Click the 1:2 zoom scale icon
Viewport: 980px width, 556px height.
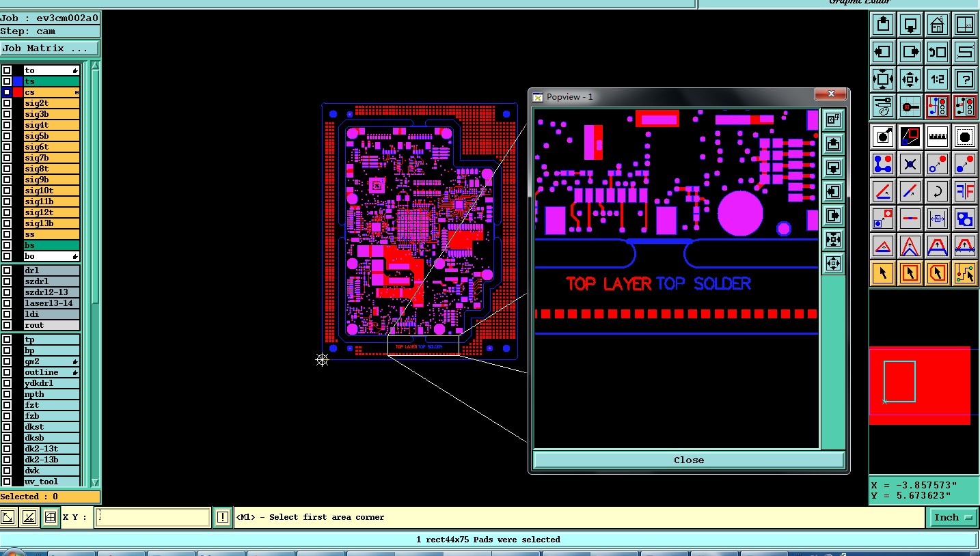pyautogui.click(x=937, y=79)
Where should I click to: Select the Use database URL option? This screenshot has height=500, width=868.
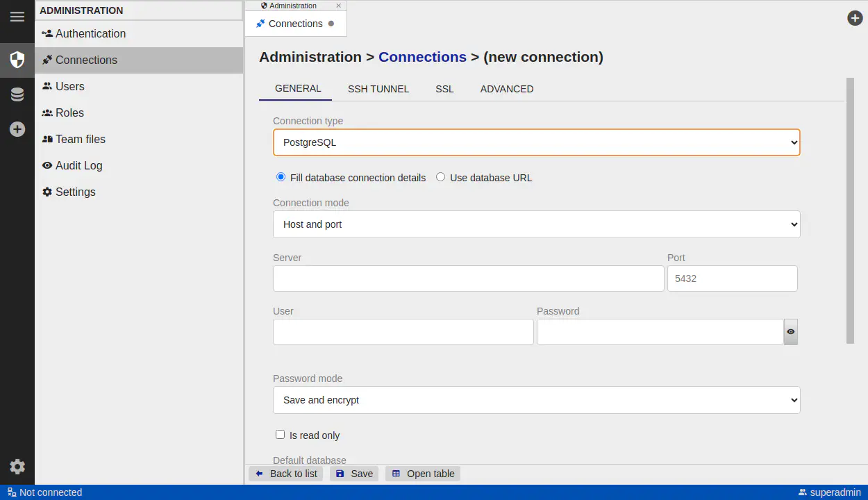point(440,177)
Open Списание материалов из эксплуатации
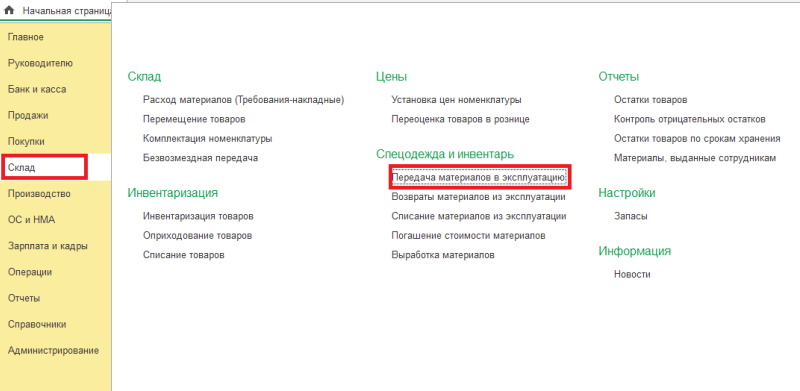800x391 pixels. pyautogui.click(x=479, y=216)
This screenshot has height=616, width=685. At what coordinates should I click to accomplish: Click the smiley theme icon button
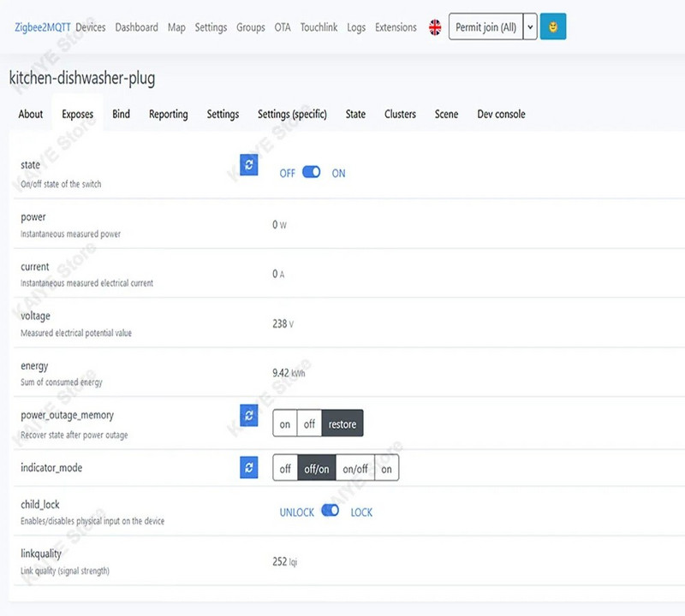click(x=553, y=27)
════
DIRECTIONS FOR THIS TASK:
What you need to copy is the run of lines from the one holding "This screenshot has height=616, width=685." through the end of the data, exactly and only, both ends included, pictures omitted.

RESPONSE FOR THIS EXERCISE:
This screenshot has height=616, width=685. At what coordinates should I click to accomplish: Click the smiley theme icon button
click(x=553, y=27)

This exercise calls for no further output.